Hip-Hop in the Age of Spin
August 23, 2017 | 1 hr 6 minutes
Genta Tamashiro joins BrownTown for a drink as the group dives into the Netflix original: “The Get Down” and its uses in understanding the roots of hip-hop and its social placement from a historical context. From here, we critique certain misinterpretations of hip-hop and note that the genre has not always been mainstream and as a result isn’t criticized at the same degree as folk music is and as a result influencing the over-saturation of its genre. Hip-Hop is only one of many things that’s become over-saturated over the last few years what with the growth of technology and the exposure to anything and everything from our iPhones.
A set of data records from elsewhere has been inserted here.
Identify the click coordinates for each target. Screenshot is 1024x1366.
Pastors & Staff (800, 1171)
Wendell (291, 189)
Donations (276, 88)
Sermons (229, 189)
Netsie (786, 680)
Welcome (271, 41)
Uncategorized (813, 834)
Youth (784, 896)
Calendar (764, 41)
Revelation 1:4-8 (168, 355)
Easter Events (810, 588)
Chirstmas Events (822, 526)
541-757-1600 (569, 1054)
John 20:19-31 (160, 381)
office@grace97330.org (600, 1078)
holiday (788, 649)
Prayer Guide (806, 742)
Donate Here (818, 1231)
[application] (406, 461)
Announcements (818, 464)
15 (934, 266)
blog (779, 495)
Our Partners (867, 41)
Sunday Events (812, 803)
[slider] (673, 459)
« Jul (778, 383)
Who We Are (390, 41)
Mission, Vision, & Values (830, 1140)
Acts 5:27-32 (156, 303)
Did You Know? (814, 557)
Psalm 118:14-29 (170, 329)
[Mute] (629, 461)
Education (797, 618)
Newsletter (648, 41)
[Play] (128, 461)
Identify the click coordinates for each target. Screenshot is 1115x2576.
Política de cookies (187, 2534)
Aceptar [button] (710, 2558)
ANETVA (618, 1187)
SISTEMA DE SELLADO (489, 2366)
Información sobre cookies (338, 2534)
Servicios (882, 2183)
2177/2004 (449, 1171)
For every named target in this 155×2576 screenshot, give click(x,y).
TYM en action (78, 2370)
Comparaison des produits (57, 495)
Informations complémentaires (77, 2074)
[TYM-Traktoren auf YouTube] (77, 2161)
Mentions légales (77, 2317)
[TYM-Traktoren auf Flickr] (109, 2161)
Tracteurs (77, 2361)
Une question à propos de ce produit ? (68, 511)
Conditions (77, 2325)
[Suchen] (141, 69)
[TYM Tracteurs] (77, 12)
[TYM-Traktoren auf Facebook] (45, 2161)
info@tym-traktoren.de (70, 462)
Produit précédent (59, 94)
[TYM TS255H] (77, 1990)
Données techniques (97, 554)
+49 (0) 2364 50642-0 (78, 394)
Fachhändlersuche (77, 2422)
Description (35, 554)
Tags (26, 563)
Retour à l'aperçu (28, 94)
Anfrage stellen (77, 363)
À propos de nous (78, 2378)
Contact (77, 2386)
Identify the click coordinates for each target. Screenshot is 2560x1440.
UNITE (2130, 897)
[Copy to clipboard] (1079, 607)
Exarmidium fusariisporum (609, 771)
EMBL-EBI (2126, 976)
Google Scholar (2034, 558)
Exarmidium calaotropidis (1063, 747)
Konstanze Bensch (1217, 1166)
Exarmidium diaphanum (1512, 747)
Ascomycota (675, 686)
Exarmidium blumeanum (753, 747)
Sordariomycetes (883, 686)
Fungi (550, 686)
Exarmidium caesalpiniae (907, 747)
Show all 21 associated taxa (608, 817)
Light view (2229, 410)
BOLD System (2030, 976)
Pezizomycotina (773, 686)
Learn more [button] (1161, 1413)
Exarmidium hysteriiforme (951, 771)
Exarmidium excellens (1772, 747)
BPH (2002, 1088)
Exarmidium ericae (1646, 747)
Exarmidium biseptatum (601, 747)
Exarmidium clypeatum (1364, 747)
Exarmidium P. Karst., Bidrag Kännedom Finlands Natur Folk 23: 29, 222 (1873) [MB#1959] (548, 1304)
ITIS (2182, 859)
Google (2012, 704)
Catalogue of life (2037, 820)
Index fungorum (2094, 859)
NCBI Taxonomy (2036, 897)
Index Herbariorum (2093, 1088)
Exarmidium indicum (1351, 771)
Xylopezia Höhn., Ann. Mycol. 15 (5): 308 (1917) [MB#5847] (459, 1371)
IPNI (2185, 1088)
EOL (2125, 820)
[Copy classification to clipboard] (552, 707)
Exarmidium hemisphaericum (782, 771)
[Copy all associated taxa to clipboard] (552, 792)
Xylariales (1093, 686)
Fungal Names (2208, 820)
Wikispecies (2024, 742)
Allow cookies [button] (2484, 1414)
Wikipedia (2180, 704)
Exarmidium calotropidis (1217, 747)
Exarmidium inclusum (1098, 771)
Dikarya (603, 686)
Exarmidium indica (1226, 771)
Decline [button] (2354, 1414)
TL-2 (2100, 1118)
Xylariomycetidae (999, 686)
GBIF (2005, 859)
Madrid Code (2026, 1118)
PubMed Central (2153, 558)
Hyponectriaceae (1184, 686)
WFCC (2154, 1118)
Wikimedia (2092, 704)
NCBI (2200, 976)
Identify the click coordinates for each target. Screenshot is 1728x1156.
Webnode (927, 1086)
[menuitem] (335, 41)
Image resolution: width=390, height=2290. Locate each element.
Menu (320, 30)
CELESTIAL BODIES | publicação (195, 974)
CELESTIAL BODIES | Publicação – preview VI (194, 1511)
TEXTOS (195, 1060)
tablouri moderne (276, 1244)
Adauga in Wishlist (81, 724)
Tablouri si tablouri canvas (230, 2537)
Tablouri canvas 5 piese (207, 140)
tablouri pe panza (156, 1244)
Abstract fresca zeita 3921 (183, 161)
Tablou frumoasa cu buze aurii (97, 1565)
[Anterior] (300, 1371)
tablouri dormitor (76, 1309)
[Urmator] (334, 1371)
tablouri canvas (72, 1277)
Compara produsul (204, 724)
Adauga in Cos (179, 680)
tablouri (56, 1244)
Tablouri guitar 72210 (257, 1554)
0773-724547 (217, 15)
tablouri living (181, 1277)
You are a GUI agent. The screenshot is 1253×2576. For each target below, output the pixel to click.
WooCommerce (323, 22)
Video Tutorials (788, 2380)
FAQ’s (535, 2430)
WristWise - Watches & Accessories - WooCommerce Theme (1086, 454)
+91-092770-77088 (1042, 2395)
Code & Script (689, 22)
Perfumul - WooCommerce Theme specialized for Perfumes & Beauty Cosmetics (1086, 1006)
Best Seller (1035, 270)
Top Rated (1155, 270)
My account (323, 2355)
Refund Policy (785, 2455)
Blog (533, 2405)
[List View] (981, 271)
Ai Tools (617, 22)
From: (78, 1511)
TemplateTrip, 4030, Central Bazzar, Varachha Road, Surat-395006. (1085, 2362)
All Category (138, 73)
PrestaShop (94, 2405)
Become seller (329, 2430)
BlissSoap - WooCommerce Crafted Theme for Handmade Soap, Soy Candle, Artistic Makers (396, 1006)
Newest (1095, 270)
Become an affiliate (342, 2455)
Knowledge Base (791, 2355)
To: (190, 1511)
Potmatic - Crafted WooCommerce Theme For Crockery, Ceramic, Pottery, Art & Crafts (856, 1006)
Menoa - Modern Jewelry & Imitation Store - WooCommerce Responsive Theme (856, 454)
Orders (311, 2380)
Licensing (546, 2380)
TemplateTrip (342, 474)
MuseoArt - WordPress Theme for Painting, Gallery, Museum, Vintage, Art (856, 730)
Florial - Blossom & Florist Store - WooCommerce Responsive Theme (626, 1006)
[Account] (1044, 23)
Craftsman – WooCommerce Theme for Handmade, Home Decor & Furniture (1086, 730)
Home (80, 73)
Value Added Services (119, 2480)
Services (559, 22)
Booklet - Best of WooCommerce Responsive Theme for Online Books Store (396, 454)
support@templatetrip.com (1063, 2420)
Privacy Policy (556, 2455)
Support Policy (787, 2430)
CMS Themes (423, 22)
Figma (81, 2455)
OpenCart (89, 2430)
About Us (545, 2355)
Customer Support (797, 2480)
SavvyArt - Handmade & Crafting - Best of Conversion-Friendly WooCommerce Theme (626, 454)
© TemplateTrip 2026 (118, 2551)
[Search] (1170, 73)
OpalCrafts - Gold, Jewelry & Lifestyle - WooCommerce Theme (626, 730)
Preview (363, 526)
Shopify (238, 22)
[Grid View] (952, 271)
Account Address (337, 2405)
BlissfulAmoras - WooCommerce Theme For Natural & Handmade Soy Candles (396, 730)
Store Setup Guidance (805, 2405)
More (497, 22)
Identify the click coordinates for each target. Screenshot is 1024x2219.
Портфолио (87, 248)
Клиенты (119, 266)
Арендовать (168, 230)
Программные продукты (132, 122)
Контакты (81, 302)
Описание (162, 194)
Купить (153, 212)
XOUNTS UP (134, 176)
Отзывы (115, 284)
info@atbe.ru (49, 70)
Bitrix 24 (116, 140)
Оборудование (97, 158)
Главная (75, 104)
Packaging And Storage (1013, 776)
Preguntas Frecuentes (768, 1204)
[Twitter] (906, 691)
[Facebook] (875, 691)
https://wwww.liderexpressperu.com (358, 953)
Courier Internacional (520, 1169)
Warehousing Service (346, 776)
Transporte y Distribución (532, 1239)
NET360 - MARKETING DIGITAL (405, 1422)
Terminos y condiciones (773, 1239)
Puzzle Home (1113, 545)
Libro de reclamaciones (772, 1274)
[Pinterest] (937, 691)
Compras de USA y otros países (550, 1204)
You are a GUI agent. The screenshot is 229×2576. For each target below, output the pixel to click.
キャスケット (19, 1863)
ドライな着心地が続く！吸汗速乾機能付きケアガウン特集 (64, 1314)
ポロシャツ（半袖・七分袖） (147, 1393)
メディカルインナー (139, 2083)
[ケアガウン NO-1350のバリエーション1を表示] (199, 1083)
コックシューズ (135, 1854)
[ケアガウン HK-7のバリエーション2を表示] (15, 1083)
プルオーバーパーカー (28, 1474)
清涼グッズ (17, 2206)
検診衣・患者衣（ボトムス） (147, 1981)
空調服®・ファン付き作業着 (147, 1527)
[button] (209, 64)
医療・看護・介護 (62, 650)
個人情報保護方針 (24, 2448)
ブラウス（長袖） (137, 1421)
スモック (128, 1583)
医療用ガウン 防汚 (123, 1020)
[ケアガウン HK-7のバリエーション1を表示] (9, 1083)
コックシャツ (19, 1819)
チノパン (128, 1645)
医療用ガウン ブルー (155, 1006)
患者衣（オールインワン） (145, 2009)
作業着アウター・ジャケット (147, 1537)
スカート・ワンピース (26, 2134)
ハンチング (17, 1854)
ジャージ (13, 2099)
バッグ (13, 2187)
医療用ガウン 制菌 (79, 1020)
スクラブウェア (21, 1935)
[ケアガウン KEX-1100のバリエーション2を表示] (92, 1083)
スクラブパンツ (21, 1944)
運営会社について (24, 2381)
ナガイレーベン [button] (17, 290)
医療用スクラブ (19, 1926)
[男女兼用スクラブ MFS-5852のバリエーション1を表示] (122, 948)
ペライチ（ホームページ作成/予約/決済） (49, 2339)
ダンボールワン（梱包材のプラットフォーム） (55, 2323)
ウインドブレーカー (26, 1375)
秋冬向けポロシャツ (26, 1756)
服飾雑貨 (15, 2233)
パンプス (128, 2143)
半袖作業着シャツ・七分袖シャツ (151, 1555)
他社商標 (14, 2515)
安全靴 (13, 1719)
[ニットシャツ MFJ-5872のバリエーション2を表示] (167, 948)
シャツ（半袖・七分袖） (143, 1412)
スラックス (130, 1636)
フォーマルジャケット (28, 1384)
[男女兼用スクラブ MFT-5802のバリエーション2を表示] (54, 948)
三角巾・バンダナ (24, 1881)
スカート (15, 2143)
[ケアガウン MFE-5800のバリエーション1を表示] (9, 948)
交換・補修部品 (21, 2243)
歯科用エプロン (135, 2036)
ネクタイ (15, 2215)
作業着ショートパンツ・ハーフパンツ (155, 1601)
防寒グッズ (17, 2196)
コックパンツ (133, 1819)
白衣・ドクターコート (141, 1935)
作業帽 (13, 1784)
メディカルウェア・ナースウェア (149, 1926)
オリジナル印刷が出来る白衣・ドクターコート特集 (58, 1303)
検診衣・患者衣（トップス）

Dave Chappelle exposes that as, “the hallmark of [our] generation, and that’s fucked up, because [our] generation lives in the most difficult time in human history. This is the age of spin. The age where nobody knows what the fuck they’re even looking at.” Just as comedians like Chappelle help ground us back into reality, true Hip-Hop is ever growing. Mainstream artists like Kendrick Lamar and J. Cole’s have managed to keep the spotlight on the genre with recent albums like “DAMN” and “For Your Eyes Only” in which the rappers examine their lives, their peers’, and their respective ecosystem. Within their discography BrownTown tries to discover if their music is simply “conscious rap” or calling to action as Charles Preston promotes in his article: “Trump is here: Will Mainstream Rappers Punch Nazis?” At the end we understand that, whether calling to action or simply reacting to their environment, both artists seek to empower themselves and their audience through their music by staying true to hip-hop elements, continuously experimenting, collaborating, and, of course, spitting fire bars.